3 types of breathing exercises that can help develop new patterns of breathing and increase breathing efficiency include: pursed-lip breathing; deep breathing; and diaphragmatic breathing. Each method strengthens the chest wall and abdominal muscles and when practiced regularly, can relieve shortness of breath and improve breathing control.

Pursed-lip breathing helps to reduce trapped air in the lungs by increasing the length of expiration. Pursing the lips provides some resistance and helps breath exit slowly; deep breathing exercises help to expand the lungs and develop the chest muscles; diaphragmatic breathing focuses on the movement of the abdominal muscles and on developing an efficient breathing technique.

Breath Trainers

There are also a number of breathing trainers on the market. Variously known as lung expanders or breathing exercisers, these small, hand-held devices strengthen the diaphragm and chest muscles by providing resistance to breathing. Similar to weight training for the arms or legs, they make the lungs work harder. Because inhaling into the device is difficult, it forces the user to take deeper and more forceful breaths thereby gradually strengthening the muscles and expanding the lungs.

Taking 30 breaths twice a day will produce results in a few weeks of regular use. These devices come in various levels of resistance, from light resistance for general wellness or individuals with impaired breathing due to heart conditions and asthma, to strong resistance for high performance athletes.

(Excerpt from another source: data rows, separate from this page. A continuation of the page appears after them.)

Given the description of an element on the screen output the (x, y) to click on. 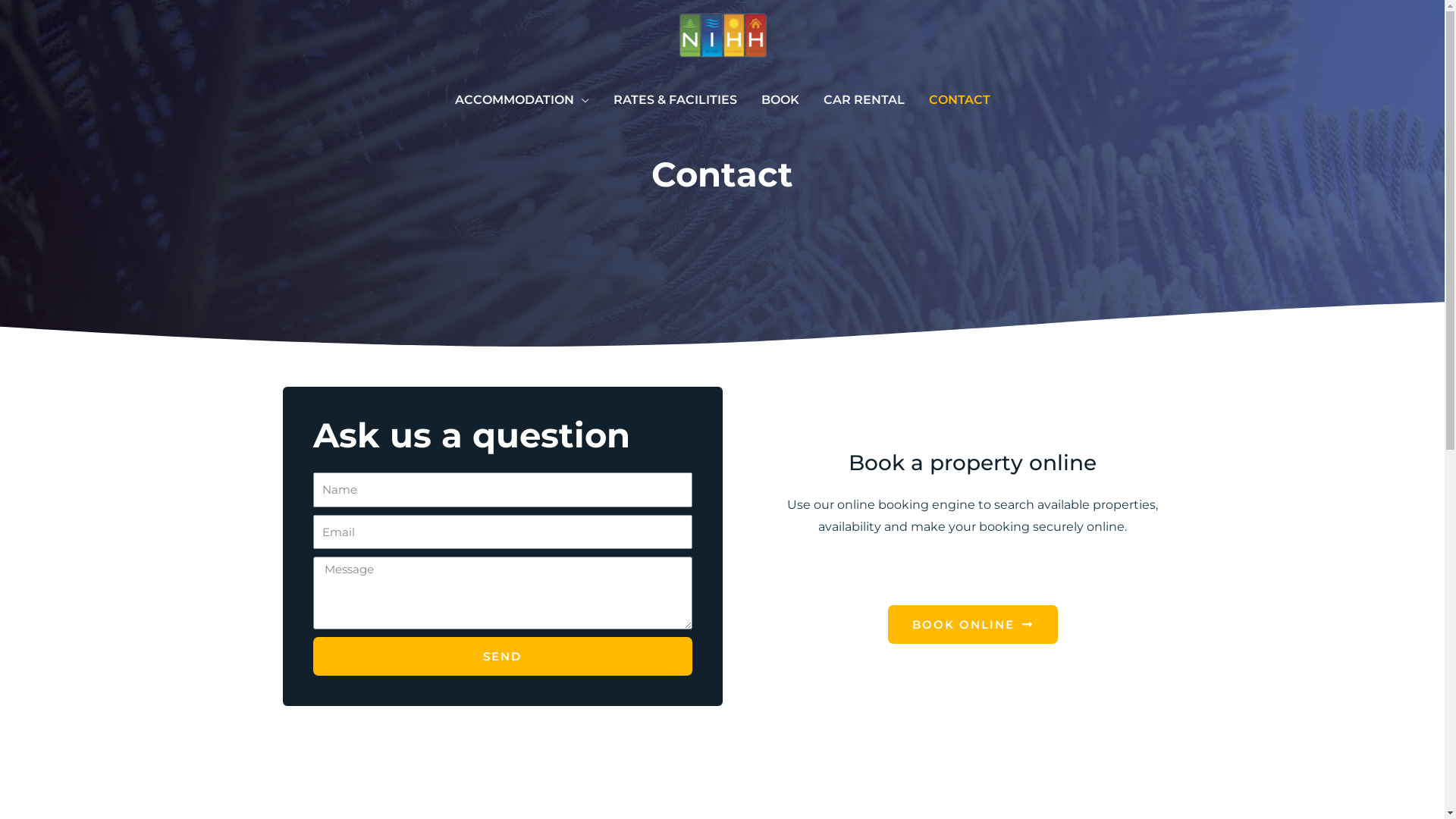
CONTACT Element type: text (958, 99)
BOOK ONLINE Element type: text (972, 624)
RATES & FACILITIES Element type: text (674, 99)
BOOK Element type: text (780, 99)
CAR RENTAL Element type: text (863, 99)
ACCOMMODATION Element type: text (521, 99)
SEND Element type: text (501, 656)
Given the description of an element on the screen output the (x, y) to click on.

Whether aiming to increase fitness and sports performance, general wellness, or as part of a rehabilitation program, regular breathing exercises or inspiratory muscle training can increase lung capacity, improve breathing strength, and ultimately result in a better quality of life.


  • Hulzebos, Erik PT, MSc; Helders, Paul. J. M. PT, PhD; Favié, Nine J. PT, MSc; De Bie, Rob A. PT, PhD; de la Riviere, Aart Brutel MD, PhD; Van Meeteren, Nico L. U. PT, PhD, ‘Preoperative Intensive Inspiratory Muscle Training to Prevent Postoperative Pulmonary Complications in High-Risk Patients Undergoing CABG Surgery', JAMA 6, 2006:1851-1857.
  • McConnell, Timothy R. PhD; Mandak, Jeffrey S. MD; Sykes, Jeffrey S. MD; Fesniak, Henry MD; Dasgupta, Himadri MD, ‘Exercise Training for Heart Failure Patients Improves Respiratory Muscle Endurance, Exercise Tolerance, Breathlessness, and Quality of Life’, Journal of Cardiopulmonary Rehabilitation, 24(1), 2003: 10-16.